The Azygos vein begins above the diaphragm and is a branch of the lumbar vein (ascending lumbar vein). It transports oxygen-poor blood to the heart. In the event of a drainage disorder, the azygous vein can contribute to a bypass circuit because of its connections to other veins.
The azygos vein is an ascending vein in the trunk of the human body that originates from the lumbar vein (ascending lumbar vein) and merges into the superior vena cava (superior vena cava).
The azygous vein is part of the body's circulatory system, also known as the great bloodstream, and it carries oxygen-poor blood. The term “vein” is derived from the Latin verb “venire”, which means “to come”. The blood flow from the veins leads to the heart, whereas arteries carry the blood away from the heart. These names are independent of whether the veins transport blood that is poor in oxygen (as in the body's circulation) or oxygen-rich (as in the pulmonary circulation).
The azygos vein represents an unpaired vein, as it has no exact equivalent in the left half of the body. The hemiazygos vein on the left follows a different course than the azygos vein on the right. The azygos vein owes its name to this fact, which goes back to the Greek word for “unpaired”.
The origin of the azygos vein is in the right lumbar vein (ascending lumbar vein). The azygous vein branches off from this blood vessel above the diaphragm. The azygos vein runs on the right side of the spine, while the hemiazygos vein extends on the left.
The bronchial veins (venae bronchiales) and the intercostal veins (venae intercostales posteriores) open into the vena azygos. In addition, the blood flows from the esophageal veins (Venae oesophageales) and from the Vena hemiazygos into the Vena azygos, which in turn ends in the superior vena cava (Vena cava superior). Before the vena azygos merges into the superior vena cava, it runs in an arc, which medicine also calls the arcus venae azygos.
The wall of the azygos vein consists of three layers, with the intima being the innermost of them. The tunica media lies in the middle, but is not clearly delimited from the outer tunica externa. In general, the walls of veins are thinner than the walls of arteries and, above all, they have less pronounced (smooth) circular muscles in the tunica media.
The task of the azygous vein is to take in oxygen-poor blood from various confluent vessels and to transport it to the superior vena cava. From there the blood continues to flow into the right atrium. The vital organ then pumps the blood into the right ventricle, bringing it to the pulmonary circulation, also known as the small bloodstream. Via the pulmonary trunk (Truncus pulmonalis), the oxygen-poor blood finally reaches the lungs, where oxygen can bind to the red blood cells (erythrocytes).
The blood of the azygos vein comes from the bronchial veins, among other things, which divert blood from the bronchi and bronchial lymph nodes. Lymph nodes belong to the lymphatic organs and as such embody a part of the immune system, which is dedicated to fighting diseases and pathogens. The venae intercostales posteriores also form tributaries to the vena azygos. These blood vessels form a group of intercostal veins, they are the counterpart to the intercostal arteries. The posterior intercostal veins represent the posterior intercostal veins and drain blood from the intercostal space, which anatomy also calls the intercostal space or space intercostale.
Not all intercostal veins flow into the azygos vein; instead, some of them also open into the hemiazygos veins and the internal thoracic veins. The oesophageal veins surround the esophagus and supply the azygos vein with blood that has previously been enriched with oxygen via the aorta, intercostal artery, thyroid artery and left gastric artery.

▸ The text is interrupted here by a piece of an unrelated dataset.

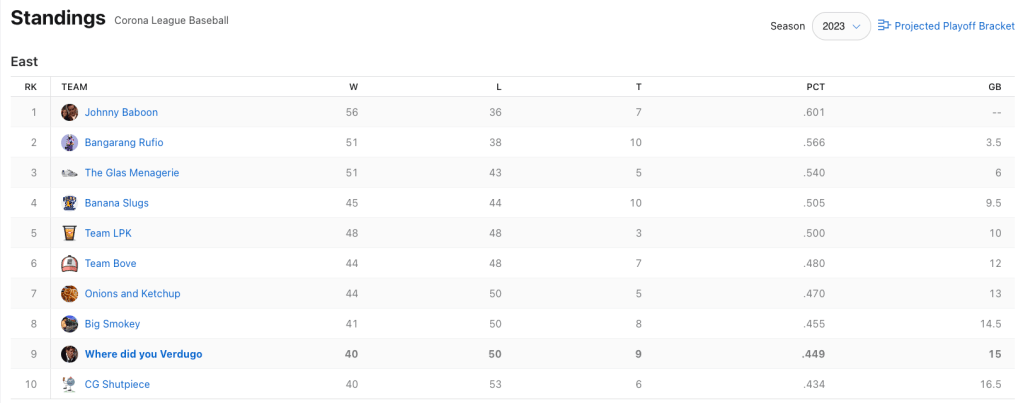Click the Team LPK logo icon
1023x403 pixels.
[x=69, y=233]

Drainage disorders affect the blood flow in venous vessels. If such a drainage disorder affects the superior or inferior vena cava (superior vena cava or inferior vena cava), the azygos vein can contribute to the bypass circuit - comparable to the function of an artificial bypass.
Medicine calls connections between blood vessels anastomoses. Various causes come into question for the development of a drainage disorder, which also determine possible treatment options. Tumors that narrow the veins are a potential cause. Thrombi and other debris within the vein can also cause it to narrow. Vein weakness or venous insufficiency particularly often affects the lower extremities and often manifests itself in symptoms such as swollen legs or feet, visible veins and spider veins, skin changes and pain in the legs. Symptoms may vary if there is an obstruction in the upper veins.

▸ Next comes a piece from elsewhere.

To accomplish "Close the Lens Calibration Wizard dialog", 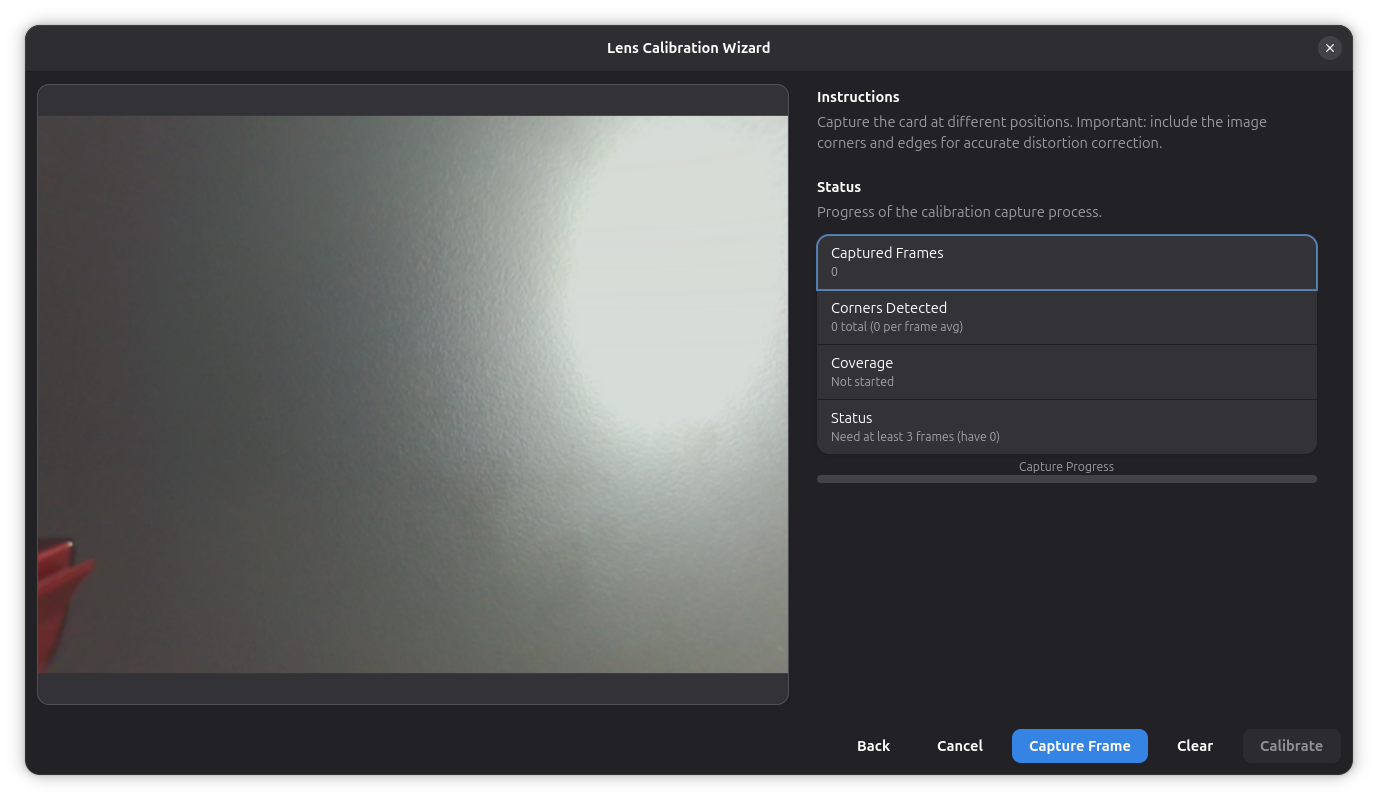I will [x=1329, y=48].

A dilation of the azygos vein is also one of the indicators (of several) for pulmonary hypertension. This is increased blood pressure in the pulmonary circulation, which is based on increased vascular resistance. The expansion of the azygos vein is one of the X-ray signs of the clinical picture: A vein diameter of over 7 mm is considered critical. Pulmonary hypertension can be based on various chronic and acute courses, for which, for example, structural changes or physiological stress reactions can be responsible. In this case, too, treatment depends on the cause.